On ne peut pourtant pas en conclure avec Karl Popper dans La société ouverte et ses ennemis, tome 1, L’ascendant de Platon, qu’il est l’ancêtre du totalitarisme, c’est-à-dire d’un régime politique qui, de la prétention à la connaissance de ce qu’est la justice, use de violence pour l’instaurer. En effet, Platon a clairement récusé, dans ses conseils de politique concrète l’usage de la violence :

« À un esclave, oui, je donnerais des conseils, et s’il arrivait qu’il ne consente pas à les suivre, je l’y contraindrais. Mais un père ou une mère, je tiens pour impie de les contraindre sauf en cas de folie. En revanche, s’ils mènent une vie régulière, qui leur plaît à eux, mais pas à moi, il ne faut ni les irriter en vain par des reproches ni, bien sûr, se mettre à leur service, fût-ce pour les flatter, en leur procurant la satisfaction de désirs, alors que personnellement je n’accepterais pas de vivre en chérissant de tels désirs. C’est donc en ayant le même état d’esprit à l’égard de la cité qui est la sienne que doit vivre le sage. Si le régime politique de cette cité ne lui semble pas bon, qu’il le dise, si, en le disant, il ne doit ni parler en vain ni risquer la mort ; mais qu’il n’use pas contre sa patrie de la violence qu’entraîne un renversement du régime politique. Quand il n’est pas possible d’assurer l’avènement du meilleur régime politique sans bannir et sans égorger des hommes, il vaut mieux rester tranquille et prier pour son bien personnel et pour celui de la cité. » Platon, Lettre VII, 331b-d.

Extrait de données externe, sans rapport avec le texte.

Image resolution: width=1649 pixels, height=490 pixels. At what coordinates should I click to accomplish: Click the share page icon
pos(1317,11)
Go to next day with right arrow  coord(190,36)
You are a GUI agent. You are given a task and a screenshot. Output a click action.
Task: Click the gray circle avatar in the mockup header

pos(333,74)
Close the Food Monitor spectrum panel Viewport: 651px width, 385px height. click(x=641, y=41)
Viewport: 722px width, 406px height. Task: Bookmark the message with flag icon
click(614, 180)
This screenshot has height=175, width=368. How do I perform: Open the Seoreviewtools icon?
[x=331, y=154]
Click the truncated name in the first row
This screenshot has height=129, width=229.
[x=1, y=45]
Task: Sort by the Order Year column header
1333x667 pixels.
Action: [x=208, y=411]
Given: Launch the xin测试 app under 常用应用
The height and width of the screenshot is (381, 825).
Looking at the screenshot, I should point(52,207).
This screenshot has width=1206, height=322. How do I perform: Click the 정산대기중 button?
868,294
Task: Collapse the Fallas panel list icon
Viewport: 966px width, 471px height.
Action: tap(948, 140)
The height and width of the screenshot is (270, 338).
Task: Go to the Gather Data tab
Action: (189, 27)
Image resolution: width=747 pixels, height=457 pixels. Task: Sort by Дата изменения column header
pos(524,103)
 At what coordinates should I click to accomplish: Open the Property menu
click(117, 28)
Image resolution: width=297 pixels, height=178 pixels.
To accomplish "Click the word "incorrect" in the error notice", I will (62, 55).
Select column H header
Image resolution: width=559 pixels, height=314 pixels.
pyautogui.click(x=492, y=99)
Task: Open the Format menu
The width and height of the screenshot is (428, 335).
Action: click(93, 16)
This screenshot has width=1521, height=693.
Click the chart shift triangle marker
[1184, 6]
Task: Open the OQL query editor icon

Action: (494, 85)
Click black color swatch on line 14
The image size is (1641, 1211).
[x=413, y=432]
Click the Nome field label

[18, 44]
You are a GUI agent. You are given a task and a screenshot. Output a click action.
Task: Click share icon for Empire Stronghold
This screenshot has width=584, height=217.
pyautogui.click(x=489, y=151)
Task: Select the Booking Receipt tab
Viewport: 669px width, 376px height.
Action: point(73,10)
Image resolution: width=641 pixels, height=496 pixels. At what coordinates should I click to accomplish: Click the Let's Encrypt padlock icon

Toutefois, on ne peut qu’être frappé, dans sa philosophie politique théorique, par la contradiction entre l’idée de justice et la violence qui découlerait de son application. La contradiction est atténuée si on admet que le propos de Platon n’était pas tant d’appliquer son modèle de cité juste, que de le concevoir comme un modèle à appliquer, quelle que soit la société, par l’individu qui est juste :

« … peut-être dans le Ciel un modèle se dresse-t-il devant celui qui souhaite le voir, et, tandis qu’il le voit, poser les fondements de sa propre existence ! Et il n’importe en rien qu’on trouve ou qu’on doive trouver quelque part cet État, car c’est sur les lois de celui-ci seulement, et non d’aucun autre, qu’il fondera son action. » Platon, La République, livre IX, 592b.

Mais comment vivre dans une société et appliquer les principes d’une autre, fut-elle juste ? N’y a-t-il pas une contradiction mortelle comme le conflit entre Socrate et Athènes l’a montré ?

Il apparaît donc nécessaire de déterminer s’il n’est pas possible de trouver un fondement de la légitimité qui soit plus praticable.